> YOUR OBJECTIVE: In the text on the Kiglapait intrusion, at what temperature do the earlier Lower Zone limit and the first new Upper Zone determination agree?

A primary goal of igneous petrology is to understand the temperature range of crystallization for large intrusive bodies. Well-preserved layered intrusions, with their more or less stratigraphic mineral and compositional evolution, offer both a challenge and an opportunity to understand their thermometry. The challenge comes in a petrographic understanding of the appropriate rocks to study; the opportunity arises in the evolution of the intrinsic stratigraphic diversity. Whereas the crystallization temperatures of the troctolitic Lower Zone of the Kiglapait intrusion were determined experimentally in our laboratory at the liquidus of successively more evolved compositions, the temperatures of the Upper Zone are now determined at the solidus of adcumulate rocks. Ideal adcumulates have no zoning in plagioclase and so must have crystallized isothermally by rejection of interstitial solute to the main magma. The solidus thermometry of rock powders at pressure avoids any prospect of metastability. Here the solidus temperature was found in a piston-cylinder apparatus at 5 kbar. Melting experiments were made on rock powders held for 2 h or more in graphite capsules. Melt volumes were estimated visually in reflected light and by SEM, and scaled against temperature to determine the solidus at zero melt. The previously determined Lower Zone temperature limit and the first of the new Upper Zone determinations are the same at 1200 C, 5 kbar. The new results for temperature, plotted against stratigraphic progress, form a concave-up curve to a flat end point at 1010 C, 5 kbar, and 1000 C referred to 3 kbar. The entire magmatic history of the intrusion spans 250 C over a pressure gradient of 5 2–2 8 kbar and a duration of near 1 Myr of crystallization.

> SUPPLIED MATERIAL:
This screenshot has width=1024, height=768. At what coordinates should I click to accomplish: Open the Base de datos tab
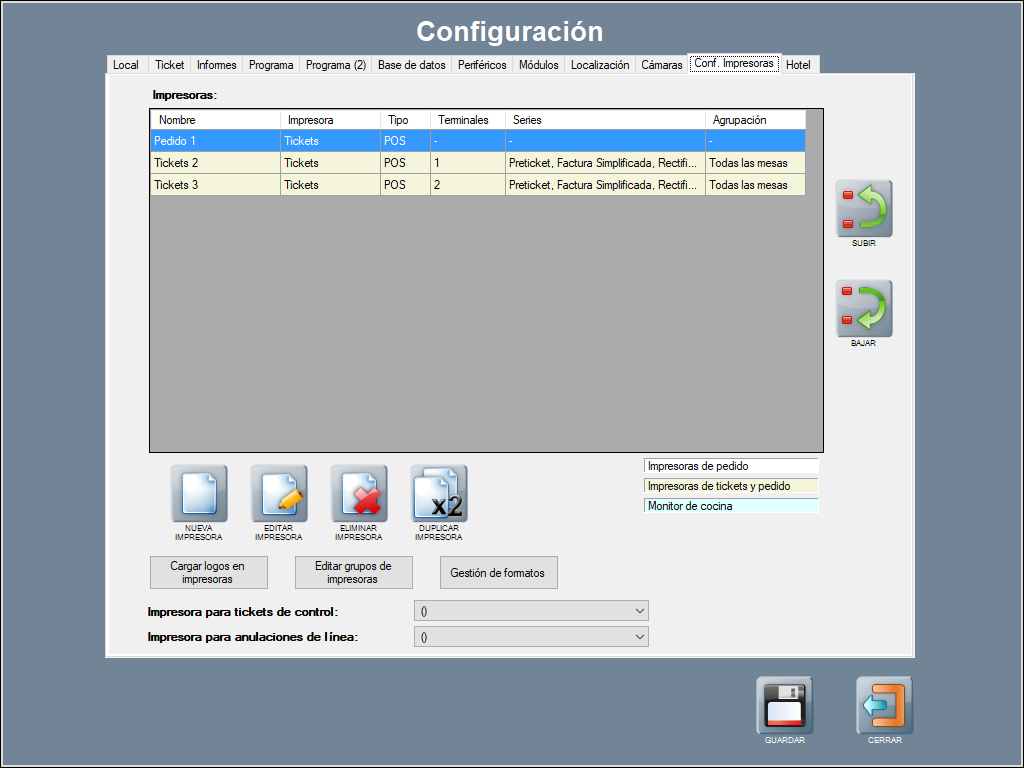point(411,65)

> OUTPUT BELOW: 1200 C, at 5 kbar.